- 1 Cor. 13:4, 5--"Love is patient, love is kind...It is not easily angered. It keeps no record of wrongs."
- Ephesians 4:32--"Be kind and compassionate to one another, forgiving each other, just as in Christ God forgave you."
- 1 Thess. 5:15--"Make sure that nobody pays back wrong for wrong, but always try to be kind to each other and to everyone else. Be joyful always; pray continually; give thanks in all circumstances, for this is God's will for you in Christ Jesus." (I think the "praying continually" is where we gain the grace and find the strength to fulfill all that this verse calls us to.)
- Titus 2:5 younger women are called "to love their husbands and children, to be self-controlled and pure, to be busy at home, to be kind..." (bold mine)
- Gal. 5:22 "But the fruit of the Spirit is love, joy, peace, patience, kindness, goodness, faithfulness, gentleness and self-control."
"A fool shows his annoyance at once, but a prudent man overlooks an insult." (Proverbs 12:16)
I think what it boils down to is--when we try to take on too much, we too easily snap. I didn't realize it fully until my mom said she feels like I'm on overload (definition: "too load too heavily, an excessive load.")
Gosh. I don't feel like I'm loaded too heavily or carrying an excessive load (after all, I just delivered our seven pound baby!).
Loving my husband and my children, looking after our needs and caring for my home are not heavy burdens; they are my calling and my delight. But somewhere in there the transmission went on the fritz. Nothing that can't be repaired with a healthy dose of prayer, Scripture, reflection, great heart-to-heart talks with my husband and even with the children.
Today I knew I had to lighten the load. At first, I felt a little anxious taking large chunks of time away from responsibilities inside the house to spend time enjoying the beautiful day outside with my kids. But then I realized being with them was exactly what I needed to be doing. So we took blankets, a book, the baby, and a big cup of water and spent the entire afternoon outside on the lawn doing nothing but being together and enjoying each other. And it was so refreshing.

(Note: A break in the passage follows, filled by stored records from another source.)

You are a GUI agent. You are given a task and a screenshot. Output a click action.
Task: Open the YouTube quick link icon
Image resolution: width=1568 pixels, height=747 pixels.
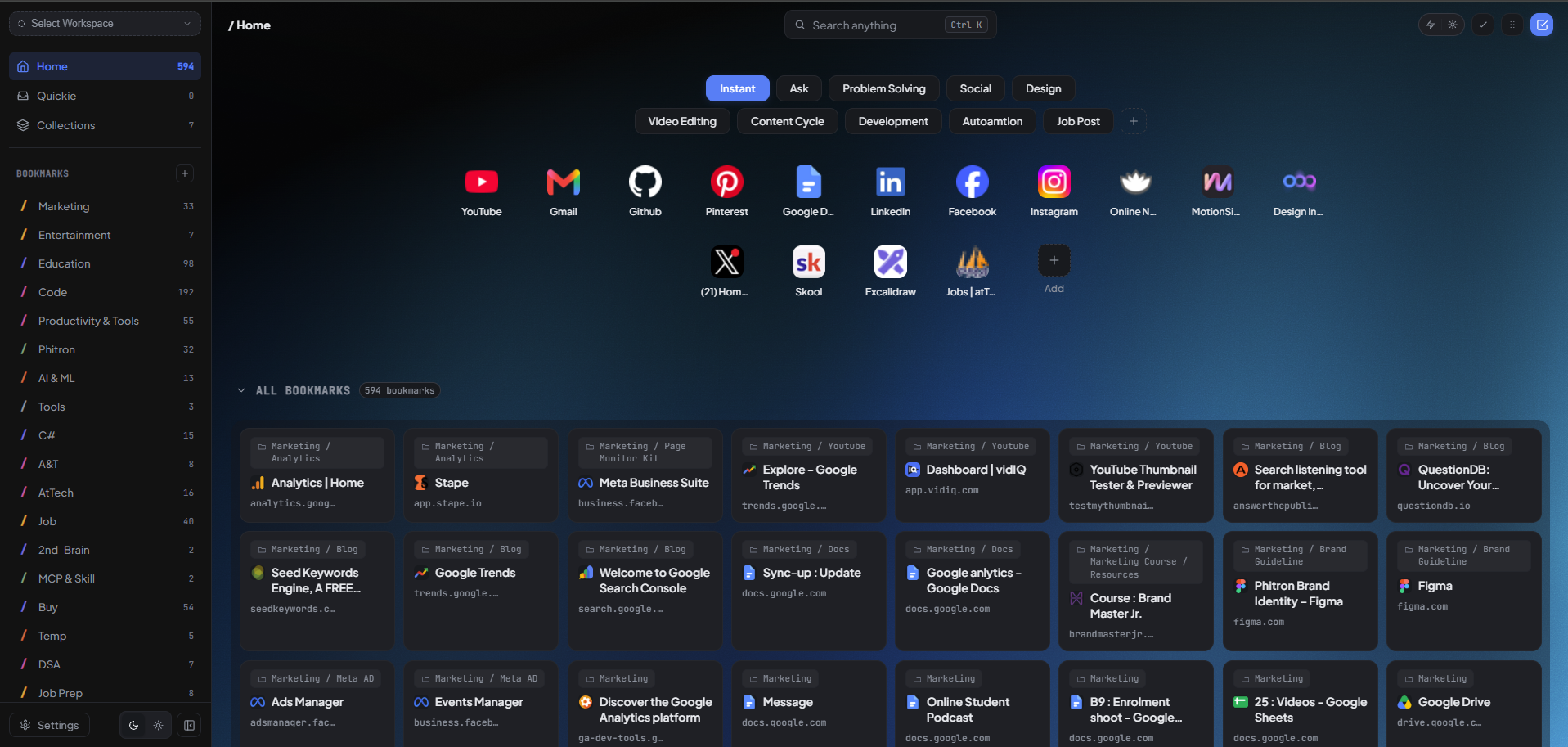pos(481,182)
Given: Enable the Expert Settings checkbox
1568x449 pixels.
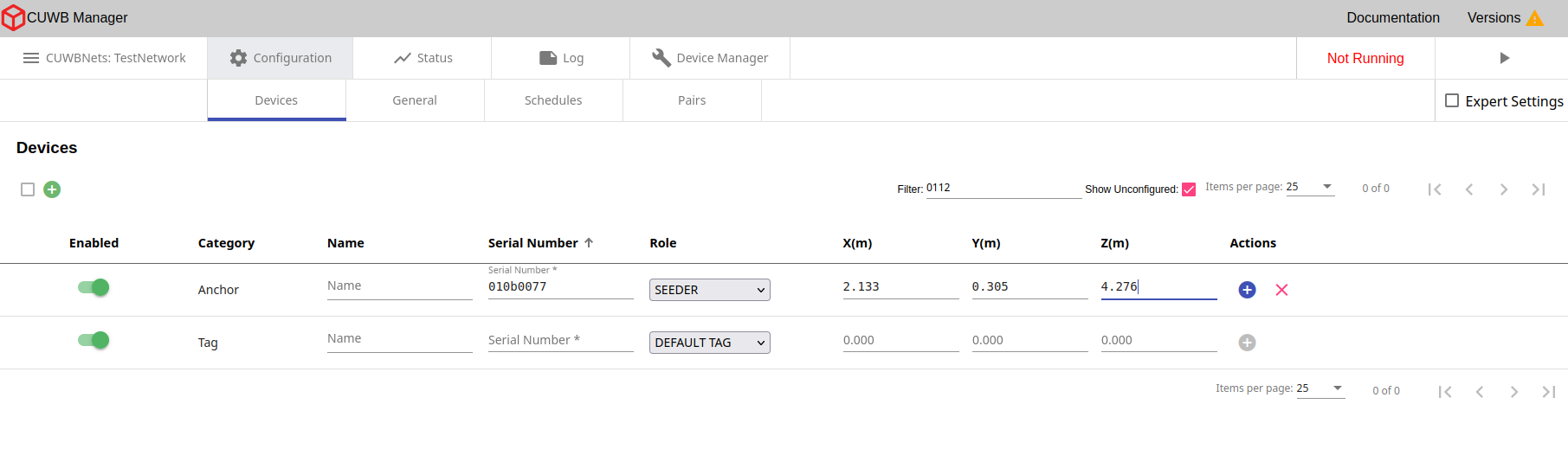Looking at the screenshot, I should pyautogui.click(x=1452, y=101).
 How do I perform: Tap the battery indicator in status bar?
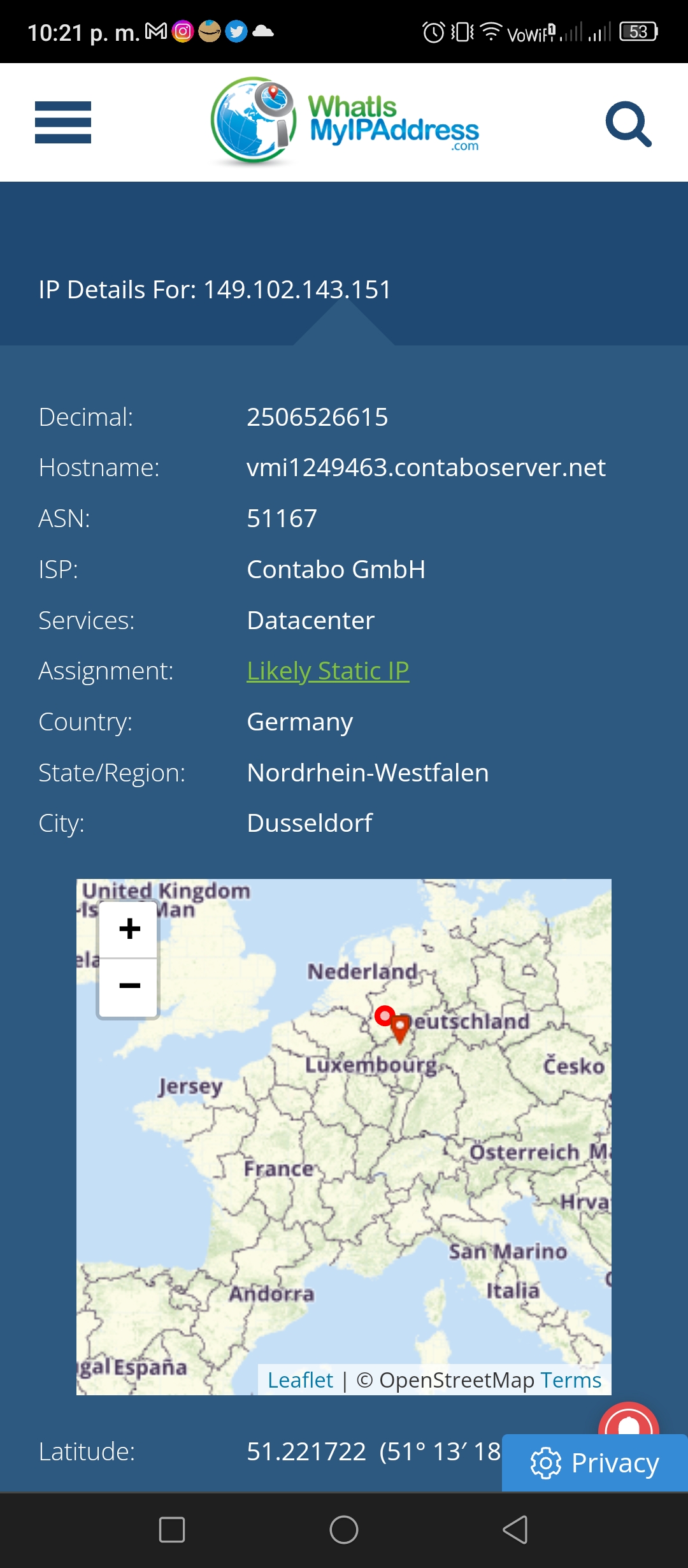[x=639, y=31]
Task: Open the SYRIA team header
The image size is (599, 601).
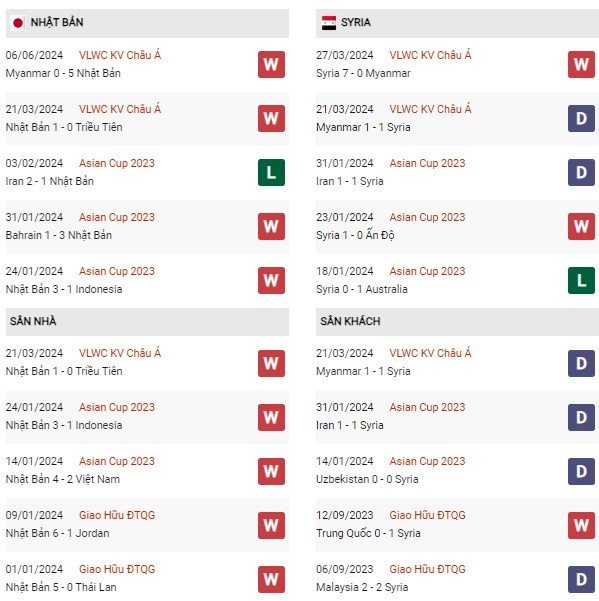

I reread this today, and it says it all so perfectly:
"When your first baby was born, chances are you treated him with the utmost kindness and careful respect. I'm willing to bet that child never heard you yell for the first couple of years. But as he grew and you added to your family, as the pressure to meet the needs of many individuals mounted, you became a taskmaster. The focus in your relationship shifted in subtle waves over time. Now, you are utterly exhausted and those relationships you hold most dear have deteriorated...
We are in authority over our children. God put us there. That does not mean that we must be tyrants. That does not give us license to berate, belittle, or scream at them. That does not allow us to excuse our own weakness and impatience. Remember: Charity, above all. Be a friend to your child. Listen with interest. Speak with courtesy. Think of him as a friend...
What does this have to do with burnout? Everything. When you treat your children as treasured friends, so much of the tension that has built in your household will dissipate. You will begin to relax and enjoy your role as a mother. You will recapture the exuberance and innocence of those early days. You will once again delight in the humorous antics and refreshing sweetness of little children. You will savor long and interesting conversations with a young teenager who is just beginning to make sense of the world. Mama will be happier, and so will her children"--Elizabeth Foss, Real Learning: Education in the Heart of the HomeTo sum it up: Stress over lesser things stopped me from savoring those who matter to me most. It made me uptight and unpleasant. I think I've got it lined out now. These experiences are all profitable if we reflect on them and grow in grace, becoming more Christlike, through them.